En bref
- Le groupe sanguin ne suffit pas
- Odeur, chaleur et CO2 attirent davantage
- Bière et grossesse augmentent aussi le risque
Le groupe sanguin revient souvent dans la discussion, mais il ne permet pas, à lui seul, d’expliquer pourquoi certains servent de cible favorite aux moustiques. Une étude publiée en 2019 a bien observé que Aedes aegypti, principal vecteur de la dengue, semblait préférer les personnes du groupe O. Mais depuis, les travaux menés sur le sujet livrent des résultats contradictoires.
Résultat, les chercheurs regardent ailleurs.

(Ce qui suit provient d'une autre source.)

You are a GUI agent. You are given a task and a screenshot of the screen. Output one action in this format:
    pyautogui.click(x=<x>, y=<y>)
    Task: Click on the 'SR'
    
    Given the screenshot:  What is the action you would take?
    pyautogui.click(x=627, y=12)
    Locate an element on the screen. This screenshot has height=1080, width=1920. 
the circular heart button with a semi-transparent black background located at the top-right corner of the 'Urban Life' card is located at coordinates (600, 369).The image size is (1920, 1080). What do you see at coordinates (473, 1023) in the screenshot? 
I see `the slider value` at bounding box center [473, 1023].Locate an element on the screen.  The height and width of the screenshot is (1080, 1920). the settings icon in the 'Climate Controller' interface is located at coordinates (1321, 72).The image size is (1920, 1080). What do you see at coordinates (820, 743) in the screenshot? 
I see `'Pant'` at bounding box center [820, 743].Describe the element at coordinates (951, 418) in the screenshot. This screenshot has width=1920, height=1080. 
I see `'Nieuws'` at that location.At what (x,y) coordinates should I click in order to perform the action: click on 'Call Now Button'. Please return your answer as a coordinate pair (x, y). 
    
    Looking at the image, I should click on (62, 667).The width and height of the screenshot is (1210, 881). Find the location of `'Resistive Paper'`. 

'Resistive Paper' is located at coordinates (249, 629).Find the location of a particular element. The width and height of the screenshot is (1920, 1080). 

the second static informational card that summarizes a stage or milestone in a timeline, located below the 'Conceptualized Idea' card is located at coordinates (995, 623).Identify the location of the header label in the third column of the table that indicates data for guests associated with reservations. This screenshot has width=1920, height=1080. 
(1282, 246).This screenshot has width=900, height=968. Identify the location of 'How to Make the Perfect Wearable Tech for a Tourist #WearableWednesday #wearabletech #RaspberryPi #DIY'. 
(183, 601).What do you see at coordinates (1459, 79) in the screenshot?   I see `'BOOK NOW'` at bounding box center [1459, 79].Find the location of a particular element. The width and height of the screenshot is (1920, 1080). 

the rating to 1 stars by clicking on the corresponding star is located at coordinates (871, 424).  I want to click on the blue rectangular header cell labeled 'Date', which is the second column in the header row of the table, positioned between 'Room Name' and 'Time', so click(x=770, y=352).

Le groupe sanguin n’explique pas tout
Ce qui ressort des études, c’est que l’attractivité d’une personne dépend surtout d’un ensemble de facteurs. Et d’abord de la peau. Les femelles moustiques, seules à piquer l’être humain pour prélever les protéines nécessaires à la production de leurs œufs, sont sensibles à ce qu’elles y trouvent.
Le microbiote de la peau joue ici un rôle central. Plusieurs travaux montrent que la composition de cette flore, mais aussi les substances chimiques produites par le corps, influencent fortement l’attirance des moustiques.
La peau envoie les vrais signaux
Certains composés présents à la surface de la peau augmentent cette attirance, notamment des éléments de la sueur comme l’acide lactique, l’ammoniac ou l’acide urique. Même logique avec des produits du quotidien. Les parfums et soins corporels parfumés peuvent attirer les moustiques, tout comme certaines crèmes pour la peau contenant des acides lactiques.
Bref, l’odeur compte beaucoup plus qu’on ne le pense.
Respiration, effort et chaleur les guident
Les moustiques repèrent aussi le dioxyde de carbone rejeté par la respiration. Plus on en expire, plus on devient détectable. C’est pour cette raison qu’une activité physique, qui accélère la respiration, peut augmenter le risque de piqûres.
La chaleur corporelle pèse aussi. Une peau chaude, surtout si elle transpire, constitue un signal fort pour ces insectes.
Grossesse, fièvre, alcool, la même mécanique
Une étude publiée en 2000 a montré que des moustiques porteurs du paludisme étaient deux fois plus attirés par les femmes enceintes. L’alcool agit lui aussi de manière indirecte. D’après l’Anses, les moustiques disposent d’un système olfactif performant et réagissent à de nombreux signaux, notamment à l’odeur des bactéries présentes à la surface de la peau.
Quand la température du corps augmente, chez les femmes enceintes, les personnes qui ont de la fièvre ou celles qui ont bu de l’alcool, la production de bactéries et de composés aromatiques s’accroît. La peau devient alors plus odorante, donc plus attractive.
Le cas à part de la bière
Plus étonnant, une étude publiée en 2010 dans Plos One a constaté que des consommateurs de bière, après avoir bu, attiraient davantage les moustiques Anopheles gambiae, eux aussi vecteurs du paludisme.
Les auteurs ont noté que cet effet ne semblait pas lié à une hausse du CO2 expiré ni de la température corporelle. Les mécanismes restent inconnus. Une piste est avancée, la bière pourrait modifier les composés volatils émis par le corps, dans la sueur comme dans l’haleine.